Ti.原子番号22の元素.電子配置[Ar]3d24s2の周期表4族遷移元素.原子量47.867(1).安定同位体は46(8.25(3)%),47(7.44(2)%),48(73.72(3)%),49(5.41(2)%),50(5.18(2)%).質量数38~63の同位体核種が知られる.1791年イギリスのW. GregorがCornwall産の砂鉄中に鉱物ルチルを発見したが,1795年ドイツのM.H. Klaprothは,ルチルが新元素の酸化物であることを見いだして,ギリシア神話の巨神Titanにちなみチタンと名づけた.宇田川榕菴は天保8年(1837年)出版の「舎密開宗」で知担紐母(チタンニウム)と記載している.日本語の元素名はこの元素のドイツ名による.

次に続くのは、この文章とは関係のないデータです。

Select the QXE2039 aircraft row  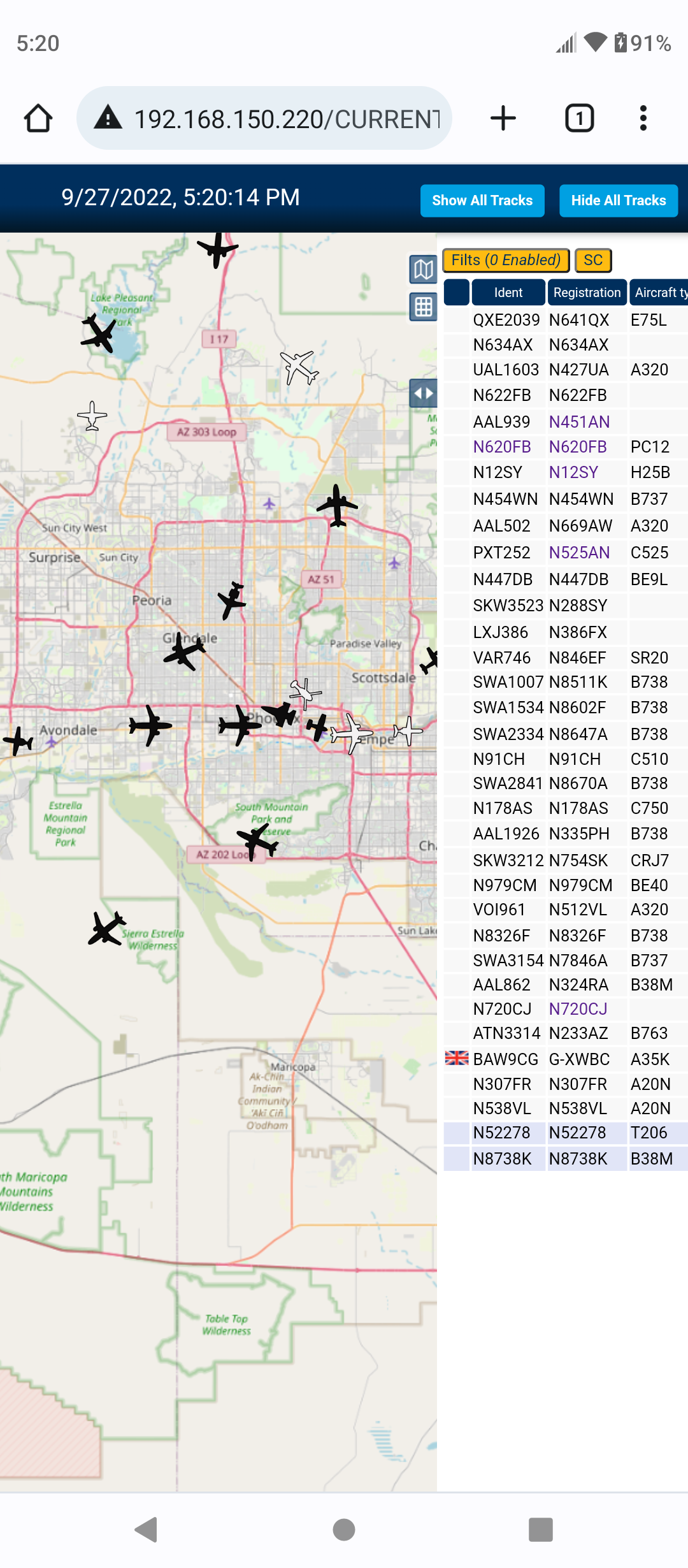click(x=566, y=320)
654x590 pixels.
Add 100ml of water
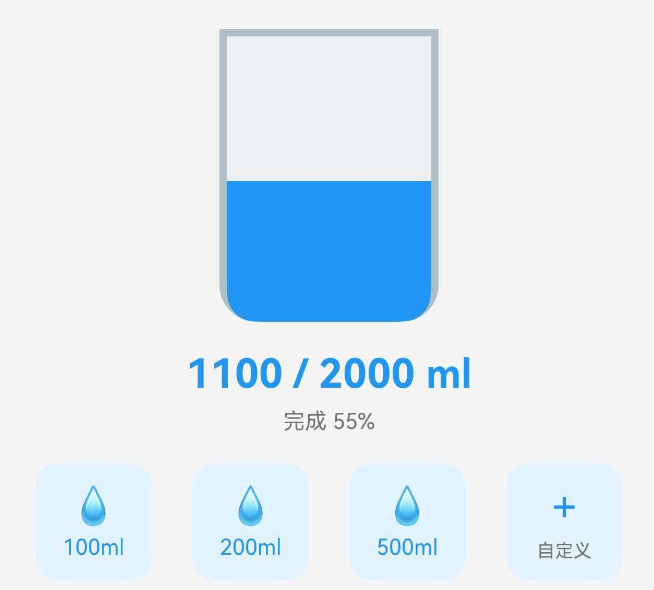[94, 522]
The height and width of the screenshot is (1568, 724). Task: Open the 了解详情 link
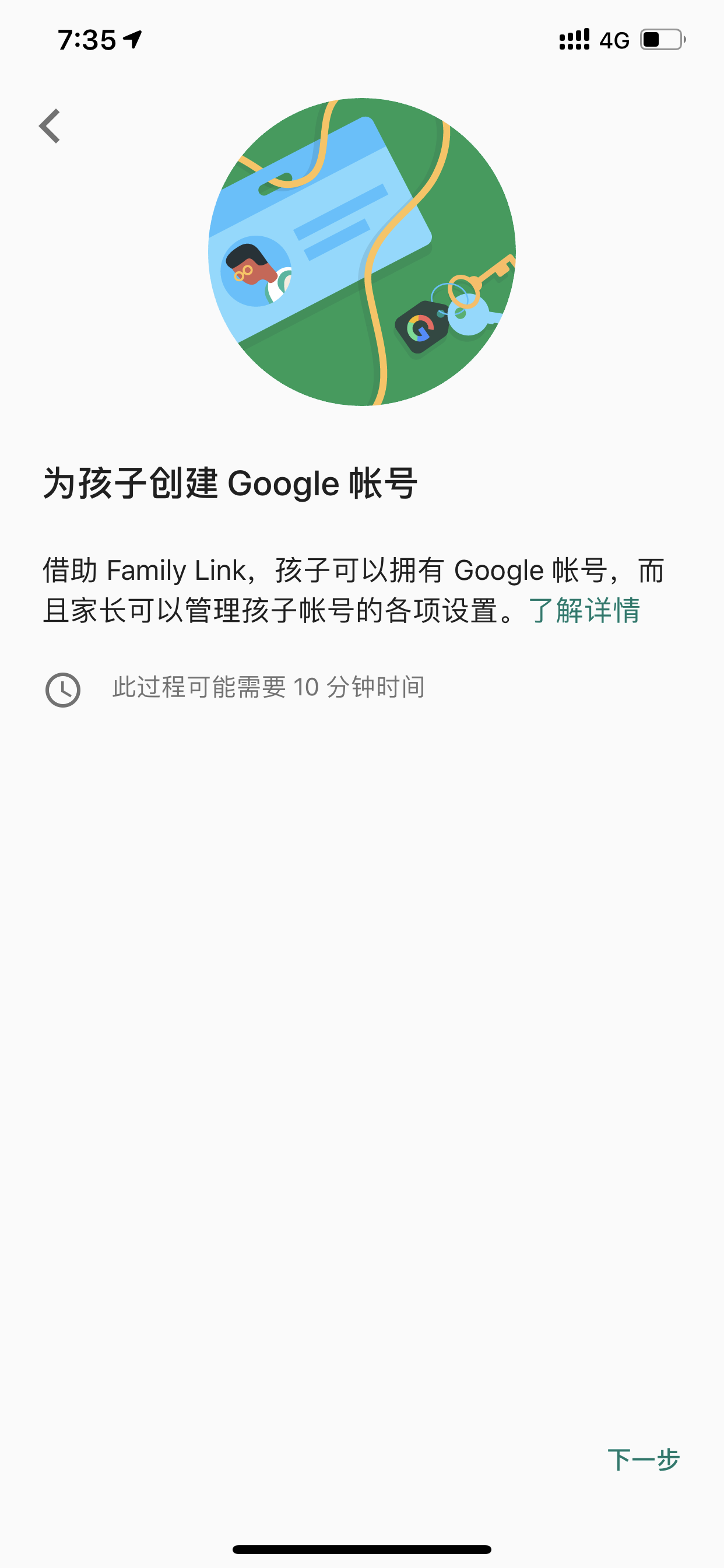584,611
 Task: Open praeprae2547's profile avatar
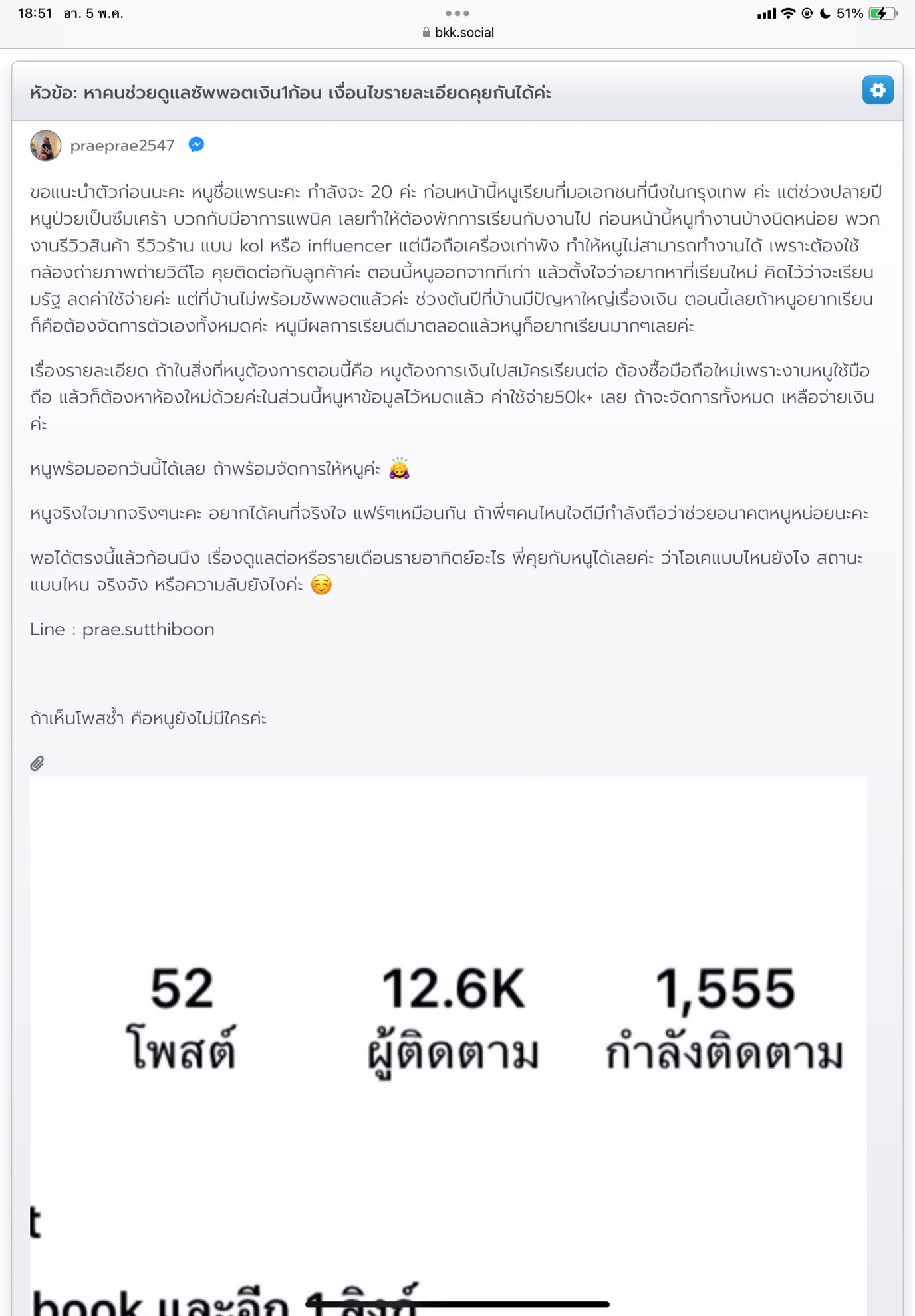point(45,146)
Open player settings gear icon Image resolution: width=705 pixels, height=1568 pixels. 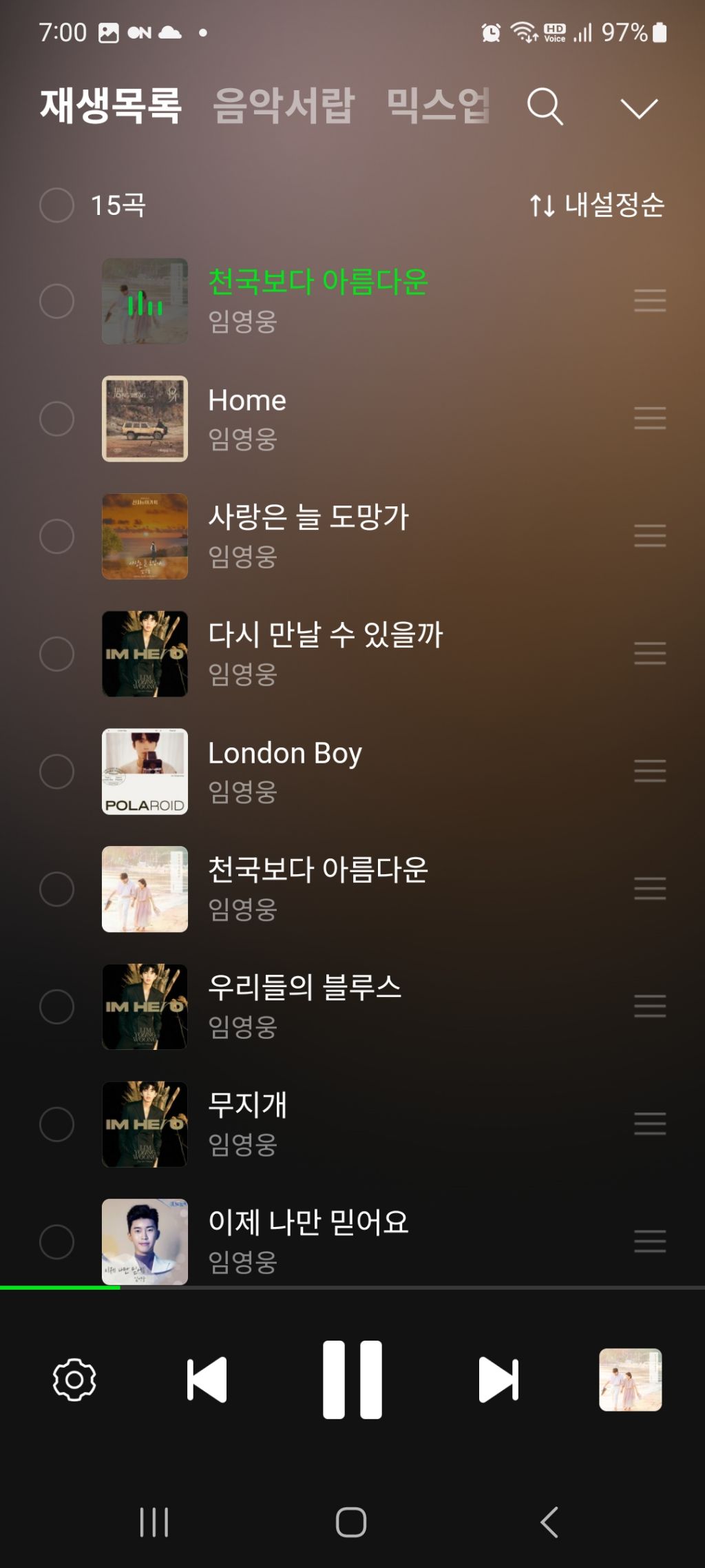click(x=74, y=1380)
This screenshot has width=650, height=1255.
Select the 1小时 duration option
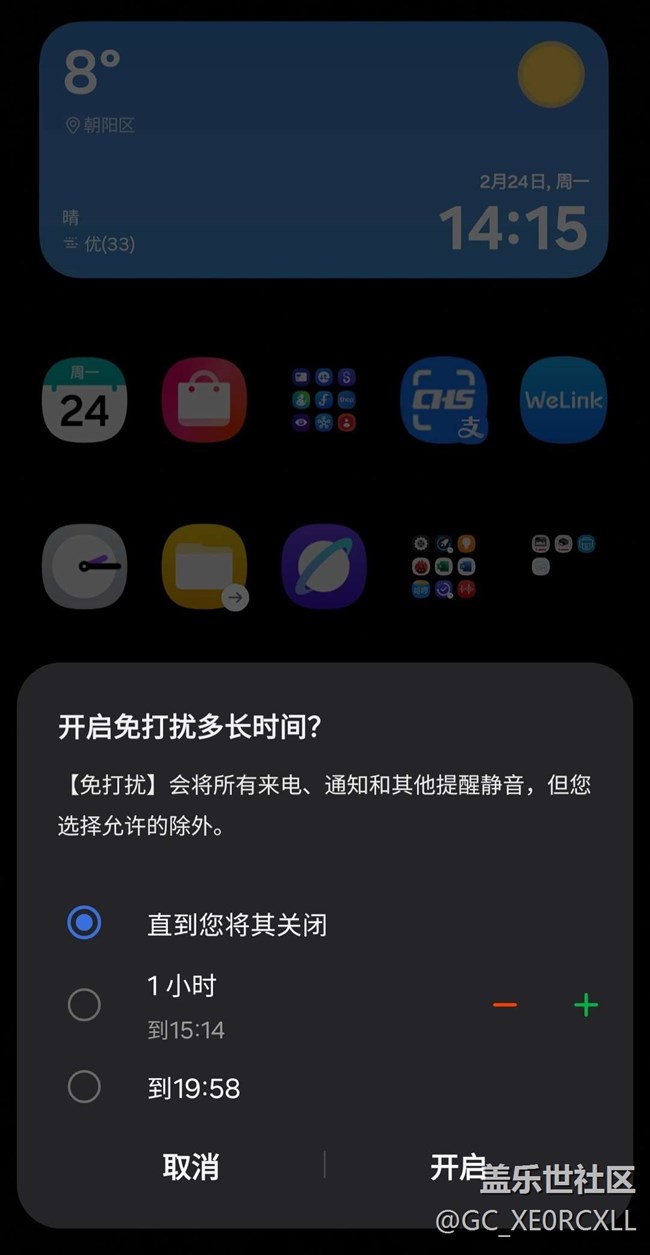coord(84,1005)
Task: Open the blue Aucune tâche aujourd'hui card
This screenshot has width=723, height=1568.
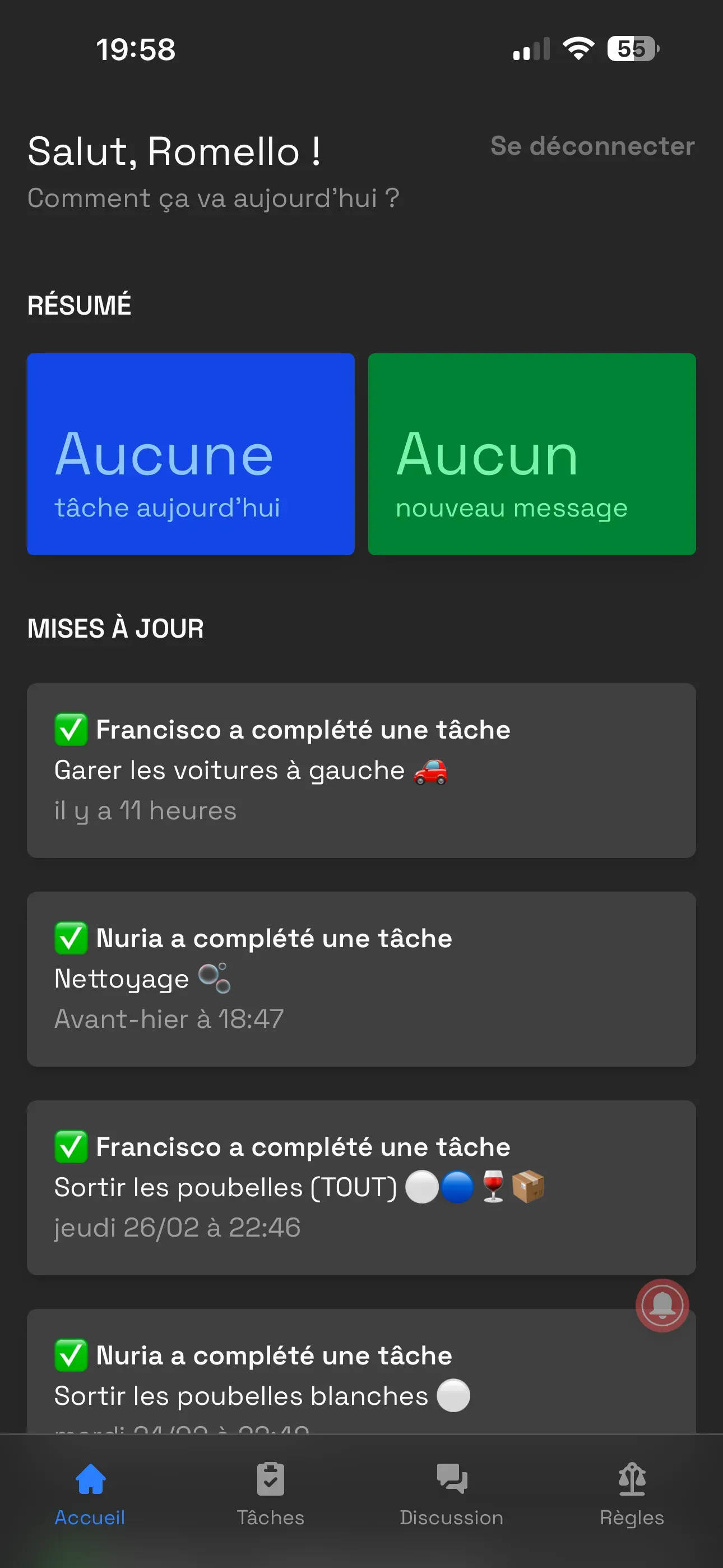Action: [x=191, y=454]
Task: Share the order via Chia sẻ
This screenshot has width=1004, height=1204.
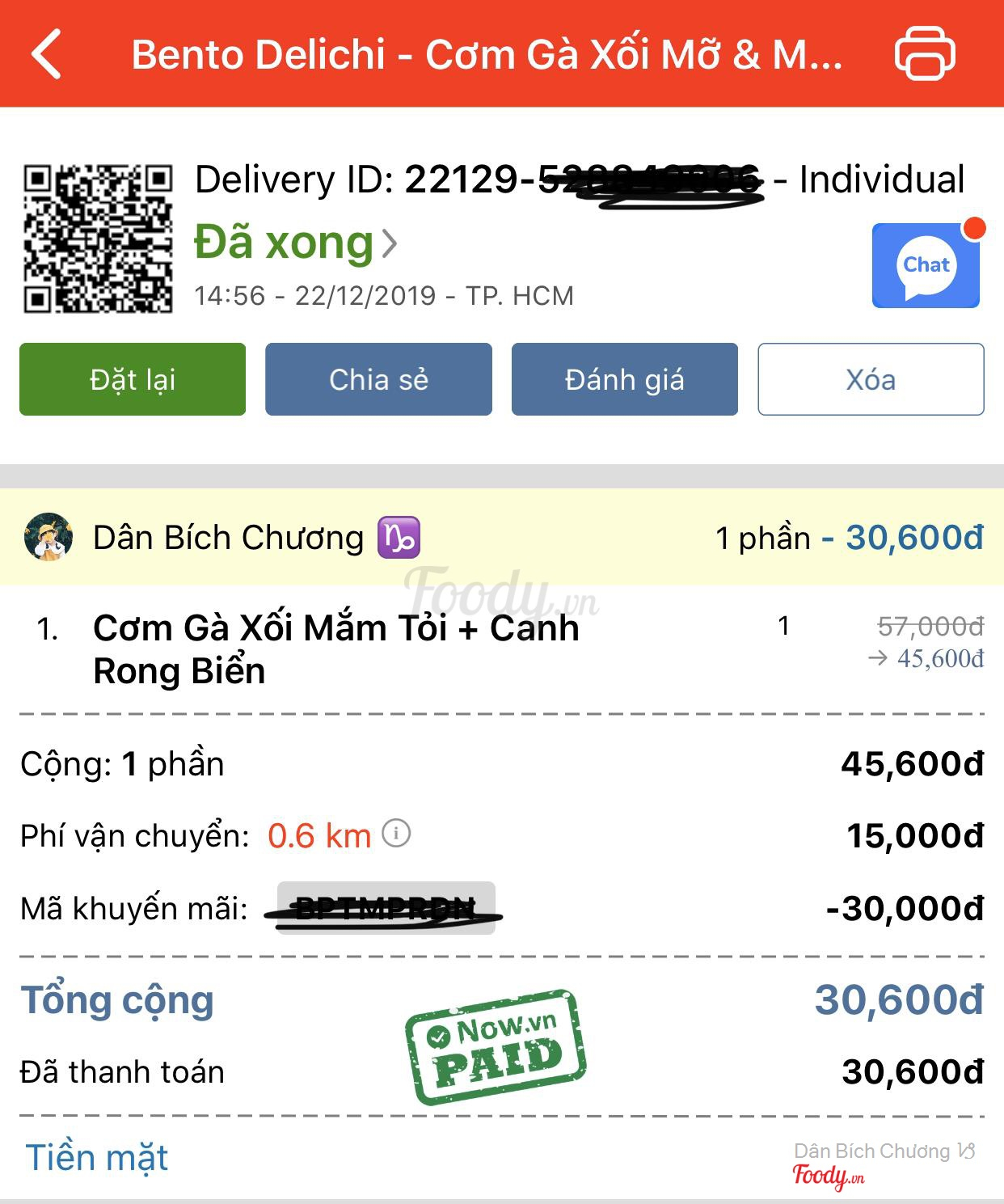Action: [x=378, y=379]
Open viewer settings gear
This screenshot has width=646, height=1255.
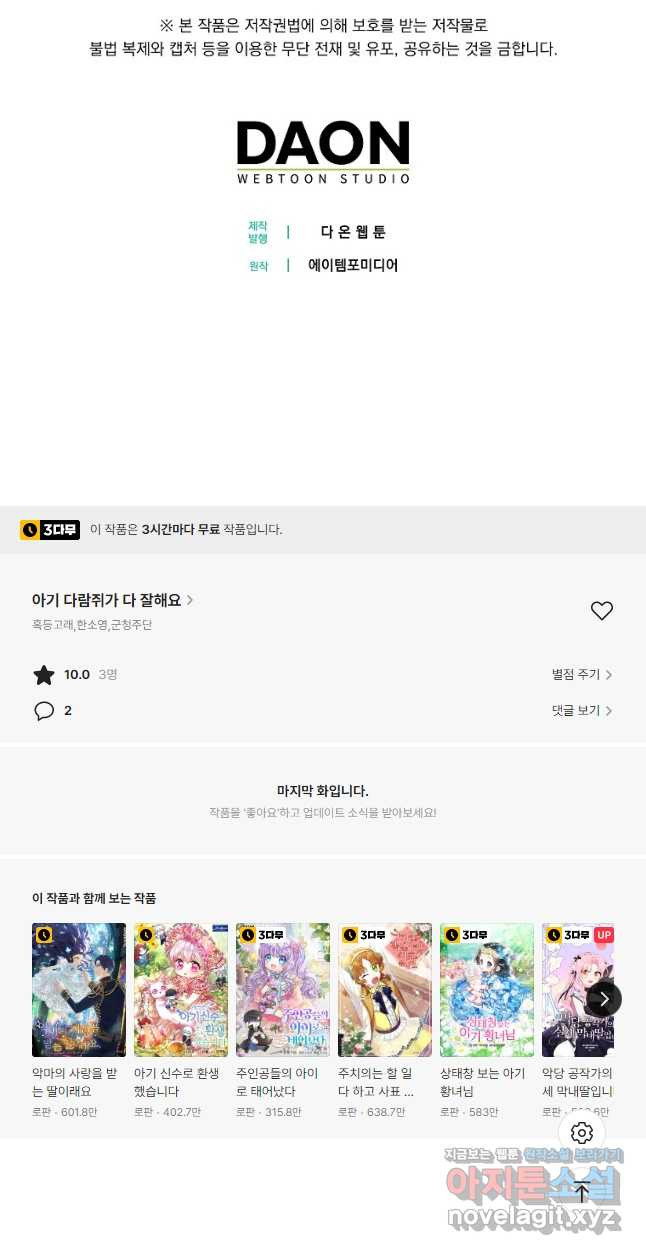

希元素の一種と考えられてきたが広く分布している.地殻中の存在度5400 ppm.天然にはルチル(金紅石)TiO2,イタチタン石TiO2,鋭すい石TiO2のほか,イルメナイト(チタン鉄鉱)FeTiO3,ベロブスカイトCaTiO3,チタナイトCaO・TiO2・SiO2などとして産出するが,主要な工業原料はイルメナイトとルチルである.チタン需要の9割強を担うイルメナイト確認埋蔵量(1400百万t)は中国25%,南アフリカ,インドともに15%,オーストラリア11% の順である.製錬にはKroll法あるいはHunter法が用いられる.1930年代に開発されたKroll法は,炭素とともに赤熱したイルメナイトまたはルチルに塩素を通じて四塩化チタンを生成させ,これを分別蒸留により精製したのち,ヘリウムまたはアルゴン中で800~900 ℃ に加熱溶融した金属マグネシウムで還元する.反応生成物を1000 ℃ で真空蒸発し,MgとMgCl2を除去したのちに得られるものは海綿状で,スポンジチタンとよばれ,約99.5% のチタンを含む.スポンジをプレス成形後,溶接して電極とし,真空アーク溶解法によって溶解してインゴットとする.高真空下の電子ビーム溶解法,不活性雰囲気下のプラズマビーム溶解法も用いられる.還元剤として金属ナトリウムを用いるのがHunter法で,1910年にこの方法によりはじめて工業的に純金属が得られた.この方法によるスポンジは鉄,ニッケルなどの不純物が少ないため,電子工業用製品原料生産の小規模プラントのみが稼働しているが,大規模化によるコストダウンに適したKroll法にほとんど取ってかわられた.きわめて純度の高いチタンを得るには,ヨウ化チタンTiI4の蒸気を1300 ℃ のタングステンフィラメント上で分解するVan Arkel-de Boer法による.Kroll法はバッチ法で連続運転に適さない.金属チタンは銀灰色,α,βの2型があり,α型は六方晶系,転移点882 ℃ 以上で等軸晶系のβ型になる.常磁性.密度4.54 g cm-3(20 ℃).融点1660 ℃,沸点3287 ℃.強度,耐熱性,耐食性にすぐれ,熱伝導率,熱膨張率が小さい.金属結合半径0.145 nm,イオン半径0.081 nm(Ti3+,六配位),0.075 nm(Ti4+,六配位).第一イオン化エネルギー6.82 eV,酸化数-1,0,2~4.Ti化合物がもっとも多い.低温では安定であるが,高温では非常に活性となり,多くの非金属と直接化合する.空気中では室温でも徐々にきわめて薄い酸化皮膜をつくる.200~500 ℃ では温度上昇にともない皮膜が厚くなり,厚さに応じて褐色,濃青色,紫色などに変色する.さらに高温では表面がまず灰白色に曇り,銀白色,濃灰色層状に変化する.酸素中では610 ℃ で炎をあげて燃えTiO2となる.窒素とは800 ℃ 以上の温度で直接化合して窒化チタンTiNとなる.フッ素とは150 ℃ でTiF4を,塩素とは300 ℃ でTiCl4をつくる.ケイ素とも高温でTiSi2を生じる.粉末状チタンは水素を吸収する.多くの金属と合金をつくる.希塩酸,希アルカリには侵されないが,フッ化水素酸には [TiF6]3- となってよく溶ける.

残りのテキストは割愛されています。